Register Allocation and Assignment
• Local register allocation
• Register allocation is only within a basic block. It follows top-down
approach.
• Assign registers to the most heavily used variables
• Traverse the block
• Use count as a priority function
• Assign registers to higher priority variables first
Need of global register allocation
• Local allocation does not take into account that some instructions (e.g. those in loops) execute
more frequently. It forces us to store/load at basic block endpoints since each block has no
knowledge of the context of others.
• To find out the live range(s) of each variable and the area(s) where the variable is used/defined
global allocation is needed. Cost of spilling will depend on frequencies and locations of uses.

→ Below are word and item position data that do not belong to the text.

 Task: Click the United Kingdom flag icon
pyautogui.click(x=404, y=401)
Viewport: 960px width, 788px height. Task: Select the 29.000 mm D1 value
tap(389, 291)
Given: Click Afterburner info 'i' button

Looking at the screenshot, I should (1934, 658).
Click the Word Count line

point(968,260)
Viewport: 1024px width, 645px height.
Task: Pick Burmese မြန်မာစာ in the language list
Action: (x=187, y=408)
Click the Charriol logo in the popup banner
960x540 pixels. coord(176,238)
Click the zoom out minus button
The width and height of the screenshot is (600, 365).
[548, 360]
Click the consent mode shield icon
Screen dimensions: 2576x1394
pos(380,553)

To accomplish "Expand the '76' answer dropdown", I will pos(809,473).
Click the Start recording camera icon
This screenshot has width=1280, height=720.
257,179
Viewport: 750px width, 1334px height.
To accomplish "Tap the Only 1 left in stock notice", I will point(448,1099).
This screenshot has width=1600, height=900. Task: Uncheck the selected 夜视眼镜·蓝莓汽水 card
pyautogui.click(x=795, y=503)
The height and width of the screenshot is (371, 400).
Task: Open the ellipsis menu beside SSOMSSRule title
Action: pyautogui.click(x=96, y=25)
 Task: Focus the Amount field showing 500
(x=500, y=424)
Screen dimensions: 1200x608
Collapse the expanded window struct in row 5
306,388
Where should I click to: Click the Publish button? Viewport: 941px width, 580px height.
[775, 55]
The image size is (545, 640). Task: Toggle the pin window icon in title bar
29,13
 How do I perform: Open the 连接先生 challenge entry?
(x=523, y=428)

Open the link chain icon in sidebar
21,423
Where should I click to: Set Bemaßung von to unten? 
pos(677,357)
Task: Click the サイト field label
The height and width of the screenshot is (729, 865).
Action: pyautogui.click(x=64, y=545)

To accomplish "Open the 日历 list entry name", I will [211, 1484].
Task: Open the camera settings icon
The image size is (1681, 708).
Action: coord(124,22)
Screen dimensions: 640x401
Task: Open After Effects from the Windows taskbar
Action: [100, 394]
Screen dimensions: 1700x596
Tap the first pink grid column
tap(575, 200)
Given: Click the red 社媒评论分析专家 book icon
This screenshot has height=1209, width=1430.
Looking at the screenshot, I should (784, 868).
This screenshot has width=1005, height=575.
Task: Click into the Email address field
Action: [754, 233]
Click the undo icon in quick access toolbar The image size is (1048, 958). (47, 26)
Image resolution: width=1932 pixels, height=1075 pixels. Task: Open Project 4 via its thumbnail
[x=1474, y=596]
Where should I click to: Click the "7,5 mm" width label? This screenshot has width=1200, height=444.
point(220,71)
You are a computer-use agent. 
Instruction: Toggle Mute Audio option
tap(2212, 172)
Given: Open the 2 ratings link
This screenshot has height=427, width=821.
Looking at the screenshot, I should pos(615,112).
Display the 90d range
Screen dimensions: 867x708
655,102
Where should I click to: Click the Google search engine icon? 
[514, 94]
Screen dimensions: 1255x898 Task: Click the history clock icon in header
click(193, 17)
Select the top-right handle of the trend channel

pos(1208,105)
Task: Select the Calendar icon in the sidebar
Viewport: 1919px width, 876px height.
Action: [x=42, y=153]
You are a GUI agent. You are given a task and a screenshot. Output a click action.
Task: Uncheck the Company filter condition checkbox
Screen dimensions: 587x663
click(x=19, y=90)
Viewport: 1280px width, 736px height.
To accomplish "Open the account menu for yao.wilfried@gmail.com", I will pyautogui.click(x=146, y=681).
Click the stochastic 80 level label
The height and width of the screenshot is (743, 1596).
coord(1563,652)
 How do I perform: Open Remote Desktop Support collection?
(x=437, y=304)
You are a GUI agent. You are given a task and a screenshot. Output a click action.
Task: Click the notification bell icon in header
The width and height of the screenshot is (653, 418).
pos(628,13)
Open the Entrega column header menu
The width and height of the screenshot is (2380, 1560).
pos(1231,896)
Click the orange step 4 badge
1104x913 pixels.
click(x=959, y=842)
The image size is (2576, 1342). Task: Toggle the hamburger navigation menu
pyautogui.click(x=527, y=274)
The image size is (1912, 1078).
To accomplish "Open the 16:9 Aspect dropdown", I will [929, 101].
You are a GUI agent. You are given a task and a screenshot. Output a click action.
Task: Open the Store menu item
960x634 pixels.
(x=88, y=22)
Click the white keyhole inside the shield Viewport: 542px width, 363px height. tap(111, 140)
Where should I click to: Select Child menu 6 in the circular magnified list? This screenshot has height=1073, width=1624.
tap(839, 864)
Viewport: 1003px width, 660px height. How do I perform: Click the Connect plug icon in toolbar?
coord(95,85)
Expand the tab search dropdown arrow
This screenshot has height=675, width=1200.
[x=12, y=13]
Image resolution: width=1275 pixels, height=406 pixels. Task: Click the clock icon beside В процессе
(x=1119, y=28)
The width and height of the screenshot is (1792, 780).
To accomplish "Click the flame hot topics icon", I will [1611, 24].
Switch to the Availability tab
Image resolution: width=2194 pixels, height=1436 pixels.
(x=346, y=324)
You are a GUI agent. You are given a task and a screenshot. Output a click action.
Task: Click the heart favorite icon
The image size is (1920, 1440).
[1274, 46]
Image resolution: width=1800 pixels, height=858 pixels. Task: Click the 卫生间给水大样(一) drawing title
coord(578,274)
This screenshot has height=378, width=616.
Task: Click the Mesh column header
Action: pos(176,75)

• Register allocation depends on:
• Size of live range
• Number of uses/definitions
• Frequency of execution
• Number of loads/stores needed.
Register allocation – Global Register
• Global register allocation can be seen as a graph coloring problem.
• Basic idea:
1. Identify the live range of each variable
2. Build a register interference graph (RIG) that represents conflicts
between live ranges (two nodes are connected if the variables they
represent are live at the same moment)
3. Try to assign as many colors to the nodes of the graph as there are
registers so that two neighbors have different colors
Run time Organization
• The run-time environment is the structure of the target
computers registers and memory that serves to manage
memory and maintain information needed to guide a
programs execution process.
1. Fully Static
• Fully static runtime environment may be useful for the languages in which
pointers or dynamic allocation is not possible in addition to no support for
recursive function calls.
• Every procedure will have only one activation record which is allocated
before execution.
• Variables are accessed directly via fixed address.
2. Stack Based
• In this, activation records are allocated (push of the activation record)
whenever a function call is made.
• The necessary memory is taken from the stack portion of the program.
• When program execution return from the function, the memory used
by the activation record is deallocated (pop of the activation record).
Thus, the stack grows and shrinks with the chain of function calls.
3. Fully Dynamic
• Functional language use this style of call stack management.
• The activation record is deallocated only when all references to them
have disappeared, and this requires the activation records to
dynamically freed at arbitrary times during execution.
• Memory manager (garbage collector) is needed.
• The data structure that handles such management is heap an this is
also called as Heap Management.
Activation Records
• Information needed by a single execution of a procedure is managed
using a contiguous block of storage called “activation record”.
• An activation record is allocated when a procedure is entered and it is
deallocated when that procedure is exit.
• It contain temporary data, local data, machine status, optional access
link, optional control link, actual parameters and returned values.
contents of activation records
• Return Value: It is used by calling procedure to return a value to calling
procedure.
• Actual Parameter: It is used by calling procedures to supply parameters to
the called procedures.
• Control Link: It points to activation record of the caller.
• Access Link: It is used to refer to non-local data held in other activation
records.
• Saved Machine Status: It holds the information about status of machine
before the procedure is called.
• Local Data: It holds the data that is local to the execution of the procedure.
• Temporaries: It stores the value that arises in the evaluation of an expression.